Problem to solve: Of the lines below, write out exactly those from the line with "Task: Click the Back button" through the line with "Given: Click Update Model menu entry", both included, and skip the rest.

Records for this exercise:

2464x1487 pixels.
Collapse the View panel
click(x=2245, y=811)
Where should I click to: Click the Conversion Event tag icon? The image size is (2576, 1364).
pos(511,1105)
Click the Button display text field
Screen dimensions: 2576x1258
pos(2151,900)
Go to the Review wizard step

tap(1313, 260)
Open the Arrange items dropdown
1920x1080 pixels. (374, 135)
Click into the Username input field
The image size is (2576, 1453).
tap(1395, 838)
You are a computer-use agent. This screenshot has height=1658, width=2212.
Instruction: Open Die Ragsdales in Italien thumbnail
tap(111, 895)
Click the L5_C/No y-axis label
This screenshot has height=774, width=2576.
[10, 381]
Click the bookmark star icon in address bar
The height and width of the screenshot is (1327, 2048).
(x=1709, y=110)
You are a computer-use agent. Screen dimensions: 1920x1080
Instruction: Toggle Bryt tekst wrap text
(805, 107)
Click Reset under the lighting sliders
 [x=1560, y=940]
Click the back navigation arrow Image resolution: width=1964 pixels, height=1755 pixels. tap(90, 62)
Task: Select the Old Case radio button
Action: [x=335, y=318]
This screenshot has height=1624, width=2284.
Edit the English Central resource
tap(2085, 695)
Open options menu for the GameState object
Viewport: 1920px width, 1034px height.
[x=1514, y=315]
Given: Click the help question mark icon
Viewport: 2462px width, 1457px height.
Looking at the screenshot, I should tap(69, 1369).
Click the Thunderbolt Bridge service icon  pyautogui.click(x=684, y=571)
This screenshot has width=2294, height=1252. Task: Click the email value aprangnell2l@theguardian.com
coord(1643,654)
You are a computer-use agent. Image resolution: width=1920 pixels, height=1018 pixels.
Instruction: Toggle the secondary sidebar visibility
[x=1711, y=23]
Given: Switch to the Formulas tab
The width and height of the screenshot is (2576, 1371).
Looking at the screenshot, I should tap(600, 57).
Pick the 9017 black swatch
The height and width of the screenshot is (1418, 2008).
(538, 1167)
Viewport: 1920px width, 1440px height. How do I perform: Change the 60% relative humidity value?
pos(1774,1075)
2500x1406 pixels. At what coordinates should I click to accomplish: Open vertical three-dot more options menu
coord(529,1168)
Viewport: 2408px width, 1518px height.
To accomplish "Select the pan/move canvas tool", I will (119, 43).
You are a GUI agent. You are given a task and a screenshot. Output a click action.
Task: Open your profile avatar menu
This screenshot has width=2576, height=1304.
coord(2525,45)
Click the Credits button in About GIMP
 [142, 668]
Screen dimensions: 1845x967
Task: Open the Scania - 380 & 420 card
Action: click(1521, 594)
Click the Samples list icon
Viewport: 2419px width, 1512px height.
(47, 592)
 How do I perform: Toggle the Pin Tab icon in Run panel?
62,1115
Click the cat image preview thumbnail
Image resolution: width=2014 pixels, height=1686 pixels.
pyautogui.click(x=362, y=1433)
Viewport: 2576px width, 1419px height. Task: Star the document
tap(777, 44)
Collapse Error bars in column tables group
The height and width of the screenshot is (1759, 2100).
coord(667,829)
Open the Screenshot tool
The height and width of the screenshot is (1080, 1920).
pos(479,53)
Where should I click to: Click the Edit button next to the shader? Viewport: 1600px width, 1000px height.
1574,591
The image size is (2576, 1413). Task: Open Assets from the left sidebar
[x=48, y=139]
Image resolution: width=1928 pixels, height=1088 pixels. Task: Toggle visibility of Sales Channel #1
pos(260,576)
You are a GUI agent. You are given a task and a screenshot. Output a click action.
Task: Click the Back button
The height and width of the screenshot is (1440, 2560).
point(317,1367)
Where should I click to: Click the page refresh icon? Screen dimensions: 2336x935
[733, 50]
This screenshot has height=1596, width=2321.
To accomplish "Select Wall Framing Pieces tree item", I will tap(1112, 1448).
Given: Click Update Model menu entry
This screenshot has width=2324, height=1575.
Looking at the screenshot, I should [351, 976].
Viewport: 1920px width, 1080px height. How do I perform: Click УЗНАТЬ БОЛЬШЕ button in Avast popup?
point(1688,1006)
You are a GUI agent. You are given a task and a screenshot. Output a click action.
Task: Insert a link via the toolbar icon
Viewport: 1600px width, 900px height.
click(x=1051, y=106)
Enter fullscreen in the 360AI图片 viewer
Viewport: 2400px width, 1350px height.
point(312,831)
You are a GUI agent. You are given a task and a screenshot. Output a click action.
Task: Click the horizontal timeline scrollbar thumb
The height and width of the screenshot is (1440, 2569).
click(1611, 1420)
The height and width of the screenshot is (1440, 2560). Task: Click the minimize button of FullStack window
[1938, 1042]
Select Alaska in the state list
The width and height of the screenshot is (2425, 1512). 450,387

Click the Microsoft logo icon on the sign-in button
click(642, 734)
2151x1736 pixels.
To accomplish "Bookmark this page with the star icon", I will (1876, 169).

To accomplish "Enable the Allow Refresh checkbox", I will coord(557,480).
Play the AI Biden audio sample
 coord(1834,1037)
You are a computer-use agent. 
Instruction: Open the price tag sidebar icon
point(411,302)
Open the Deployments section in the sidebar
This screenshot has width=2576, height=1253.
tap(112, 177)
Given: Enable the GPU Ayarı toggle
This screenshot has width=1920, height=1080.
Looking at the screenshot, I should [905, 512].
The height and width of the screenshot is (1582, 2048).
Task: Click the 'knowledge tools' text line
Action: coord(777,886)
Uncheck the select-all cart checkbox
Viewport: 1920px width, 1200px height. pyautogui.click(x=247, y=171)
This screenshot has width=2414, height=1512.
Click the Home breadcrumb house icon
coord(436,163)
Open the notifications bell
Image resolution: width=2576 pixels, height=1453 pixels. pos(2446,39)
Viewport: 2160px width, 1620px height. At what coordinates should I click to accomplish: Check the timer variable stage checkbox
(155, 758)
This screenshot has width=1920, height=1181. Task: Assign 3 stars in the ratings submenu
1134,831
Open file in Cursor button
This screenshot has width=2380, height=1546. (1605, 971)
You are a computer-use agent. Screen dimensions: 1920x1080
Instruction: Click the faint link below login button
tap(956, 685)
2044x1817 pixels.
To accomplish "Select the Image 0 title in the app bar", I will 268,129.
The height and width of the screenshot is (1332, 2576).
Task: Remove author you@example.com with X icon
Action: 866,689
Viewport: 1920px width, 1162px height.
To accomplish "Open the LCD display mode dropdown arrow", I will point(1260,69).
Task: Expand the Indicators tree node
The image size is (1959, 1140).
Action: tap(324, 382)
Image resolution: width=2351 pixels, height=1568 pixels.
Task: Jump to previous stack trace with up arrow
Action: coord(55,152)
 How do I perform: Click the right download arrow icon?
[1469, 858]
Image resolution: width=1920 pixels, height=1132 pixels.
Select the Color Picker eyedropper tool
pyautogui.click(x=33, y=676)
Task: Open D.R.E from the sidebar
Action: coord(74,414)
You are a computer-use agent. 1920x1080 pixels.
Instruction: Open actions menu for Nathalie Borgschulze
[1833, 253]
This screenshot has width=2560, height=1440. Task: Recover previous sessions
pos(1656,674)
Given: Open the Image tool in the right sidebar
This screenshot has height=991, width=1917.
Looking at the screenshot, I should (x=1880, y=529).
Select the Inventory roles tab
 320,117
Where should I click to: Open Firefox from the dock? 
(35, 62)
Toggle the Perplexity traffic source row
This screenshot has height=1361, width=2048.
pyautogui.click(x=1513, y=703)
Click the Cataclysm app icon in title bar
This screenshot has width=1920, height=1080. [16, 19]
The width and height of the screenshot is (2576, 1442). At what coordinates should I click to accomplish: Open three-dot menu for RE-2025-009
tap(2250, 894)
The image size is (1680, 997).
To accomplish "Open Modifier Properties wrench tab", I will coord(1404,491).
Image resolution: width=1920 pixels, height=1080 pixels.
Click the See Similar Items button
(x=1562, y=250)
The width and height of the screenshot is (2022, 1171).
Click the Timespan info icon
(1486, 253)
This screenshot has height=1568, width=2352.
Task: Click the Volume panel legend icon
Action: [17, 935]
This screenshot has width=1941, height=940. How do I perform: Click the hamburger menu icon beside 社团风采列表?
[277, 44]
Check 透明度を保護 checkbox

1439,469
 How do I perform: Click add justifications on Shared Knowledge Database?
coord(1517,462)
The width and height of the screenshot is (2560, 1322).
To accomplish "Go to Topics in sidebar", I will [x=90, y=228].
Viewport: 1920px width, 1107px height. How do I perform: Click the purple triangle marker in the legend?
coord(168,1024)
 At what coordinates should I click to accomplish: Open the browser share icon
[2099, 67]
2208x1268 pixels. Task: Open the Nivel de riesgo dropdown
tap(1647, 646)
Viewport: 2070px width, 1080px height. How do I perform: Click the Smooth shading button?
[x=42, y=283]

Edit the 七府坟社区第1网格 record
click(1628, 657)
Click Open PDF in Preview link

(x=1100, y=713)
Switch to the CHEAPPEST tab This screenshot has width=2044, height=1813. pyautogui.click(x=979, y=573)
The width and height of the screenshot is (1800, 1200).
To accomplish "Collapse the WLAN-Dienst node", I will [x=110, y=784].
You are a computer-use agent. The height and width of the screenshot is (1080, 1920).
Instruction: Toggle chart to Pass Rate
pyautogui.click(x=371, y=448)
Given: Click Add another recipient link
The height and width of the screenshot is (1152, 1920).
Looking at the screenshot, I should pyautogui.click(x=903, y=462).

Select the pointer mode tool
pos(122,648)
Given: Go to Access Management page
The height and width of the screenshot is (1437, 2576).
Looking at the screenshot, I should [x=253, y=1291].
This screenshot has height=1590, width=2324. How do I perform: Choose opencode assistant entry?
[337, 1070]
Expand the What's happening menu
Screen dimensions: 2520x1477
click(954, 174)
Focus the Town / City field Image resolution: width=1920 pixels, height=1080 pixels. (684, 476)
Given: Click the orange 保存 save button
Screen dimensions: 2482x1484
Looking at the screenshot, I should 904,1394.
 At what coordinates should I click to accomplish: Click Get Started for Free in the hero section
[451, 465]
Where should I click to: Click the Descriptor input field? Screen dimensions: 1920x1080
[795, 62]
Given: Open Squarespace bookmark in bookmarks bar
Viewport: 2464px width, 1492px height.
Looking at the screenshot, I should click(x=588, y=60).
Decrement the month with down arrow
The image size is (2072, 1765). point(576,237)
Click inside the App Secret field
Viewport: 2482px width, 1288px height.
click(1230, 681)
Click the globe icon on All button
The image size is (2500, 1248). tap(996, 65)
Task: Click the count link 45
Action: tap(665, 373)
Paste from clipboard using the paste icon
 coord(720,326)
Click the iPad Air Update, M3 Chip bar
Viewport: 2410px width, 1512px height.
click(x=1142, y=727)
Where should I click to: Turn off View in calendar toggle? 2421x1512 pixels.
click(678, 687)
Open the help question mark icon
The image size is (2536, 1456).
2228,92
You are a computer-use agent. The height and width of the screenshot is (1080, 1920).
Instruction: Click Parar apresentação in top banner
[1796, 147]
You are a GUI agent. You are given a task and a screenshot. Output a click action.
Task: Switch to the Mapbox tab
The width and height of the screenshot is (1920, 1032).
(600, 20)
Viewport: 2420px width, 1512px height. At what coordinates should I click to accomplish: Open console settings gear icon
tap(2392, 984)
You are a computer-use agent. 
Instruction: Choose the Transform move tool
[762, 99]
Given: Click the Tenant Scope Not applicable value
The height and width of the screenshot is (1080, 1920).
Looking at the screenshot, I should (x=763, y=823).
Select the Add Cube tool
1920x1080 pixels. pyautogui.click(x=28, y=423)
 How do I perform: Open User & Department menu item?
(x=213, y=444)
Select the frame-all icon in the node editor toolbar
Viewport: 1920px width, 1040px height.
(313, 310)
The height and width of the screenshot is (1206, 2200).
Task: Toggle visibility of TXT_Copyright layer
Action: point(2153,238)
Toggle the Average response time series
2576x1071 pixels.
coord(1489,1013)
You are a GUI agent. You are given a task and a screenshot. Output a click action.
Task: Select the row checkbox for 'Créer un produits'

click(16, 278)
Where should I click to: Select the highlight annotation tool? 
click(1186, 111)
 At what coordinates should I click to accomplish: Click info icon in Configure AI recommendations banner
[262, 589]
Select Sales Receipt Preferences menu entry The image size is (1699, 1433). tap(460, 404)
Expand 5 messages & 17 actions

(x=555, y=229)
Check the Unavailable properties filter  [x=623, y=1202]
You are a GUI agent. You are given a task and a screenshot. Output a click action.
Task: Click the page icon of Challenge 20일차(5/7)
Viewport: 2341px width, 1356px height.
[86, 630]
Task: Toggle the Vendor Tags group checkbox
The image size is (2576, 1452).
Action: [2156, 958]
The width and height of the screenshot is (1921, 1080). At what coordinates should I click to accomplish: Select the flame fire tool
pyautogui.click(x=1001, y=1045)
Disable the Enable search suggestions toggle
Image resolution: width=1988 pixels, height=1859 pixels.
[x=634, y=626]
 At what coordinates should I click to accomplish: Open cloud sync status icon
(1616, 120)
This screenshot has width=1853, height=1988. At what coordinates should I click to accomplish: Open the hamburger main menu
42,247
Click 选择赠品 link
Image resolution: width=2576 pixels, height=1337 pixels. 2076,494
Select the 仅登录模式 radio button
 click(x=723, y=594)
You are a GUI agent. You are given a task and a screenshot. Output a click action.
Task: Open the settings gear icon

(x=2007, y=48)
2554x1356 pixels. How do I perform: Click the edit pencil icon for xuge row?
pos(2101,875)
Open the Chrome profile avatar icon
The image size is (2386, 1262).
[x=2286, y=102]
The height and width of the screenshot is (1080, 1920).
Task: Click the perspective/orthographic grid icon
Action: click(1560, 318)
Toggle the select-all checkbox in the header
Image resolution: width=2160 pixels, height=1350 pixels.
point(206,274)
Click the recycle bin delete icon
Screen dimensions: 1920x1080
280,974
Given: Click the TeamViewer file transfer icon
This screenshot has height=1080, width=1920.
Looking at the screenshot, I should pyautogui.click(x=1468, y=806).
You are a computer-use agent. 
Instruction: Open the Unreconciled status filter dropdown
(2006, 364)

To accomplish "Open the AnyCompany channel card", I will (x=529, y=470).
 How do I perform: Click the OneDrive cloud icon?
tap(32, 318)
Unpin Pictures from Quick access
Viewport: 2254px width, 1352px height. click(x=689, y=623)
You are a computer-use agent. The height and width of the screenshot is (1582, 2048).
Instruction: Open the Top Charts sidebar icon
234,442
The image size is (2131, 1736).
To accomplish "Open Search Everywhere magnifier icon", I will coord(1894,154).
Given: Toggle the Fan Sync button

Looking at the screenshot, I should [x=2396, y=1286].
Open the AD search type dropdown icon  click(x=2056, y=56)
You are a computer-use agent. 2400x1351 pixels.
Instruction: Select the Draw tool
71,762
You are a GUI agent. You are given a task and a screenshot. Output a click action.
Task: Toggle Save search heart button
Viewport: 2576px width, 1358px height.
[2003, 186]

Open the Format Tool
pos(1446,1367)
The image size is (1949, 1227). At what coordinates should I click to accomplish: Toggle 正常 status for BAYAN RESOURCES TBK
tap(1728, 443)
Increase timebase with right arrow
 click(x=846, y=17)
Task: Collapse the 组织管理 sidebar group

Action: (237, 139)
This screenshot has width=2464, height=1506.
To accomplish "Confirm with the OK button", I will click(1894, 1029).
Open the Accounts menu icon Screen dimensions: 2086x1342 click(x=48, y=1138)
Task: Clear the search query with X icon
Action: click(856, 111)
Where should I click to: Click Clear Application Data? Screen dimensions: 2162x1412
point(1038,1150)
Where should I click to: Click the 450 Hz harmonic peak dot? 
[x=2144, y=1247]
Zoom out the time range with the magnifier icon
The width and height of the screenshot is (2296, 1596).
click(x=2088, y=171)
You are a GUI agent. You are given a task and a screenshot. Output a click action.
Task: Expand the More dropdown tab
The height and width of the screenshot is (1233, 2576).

Expected answer:
Task: Click the Back button
The height and width of the screenshot is (1440, 2560).
point(317,1367)
Where should I click to: Click the page refresh icon? Screen dimensions: 2336x935
[733, 50]
This screenshot has height=1596, width=2321.
To accomplish "Select Wall Framing Pieces tree item", I will tap(1112, 1448).
Given: Click Update Model menu entry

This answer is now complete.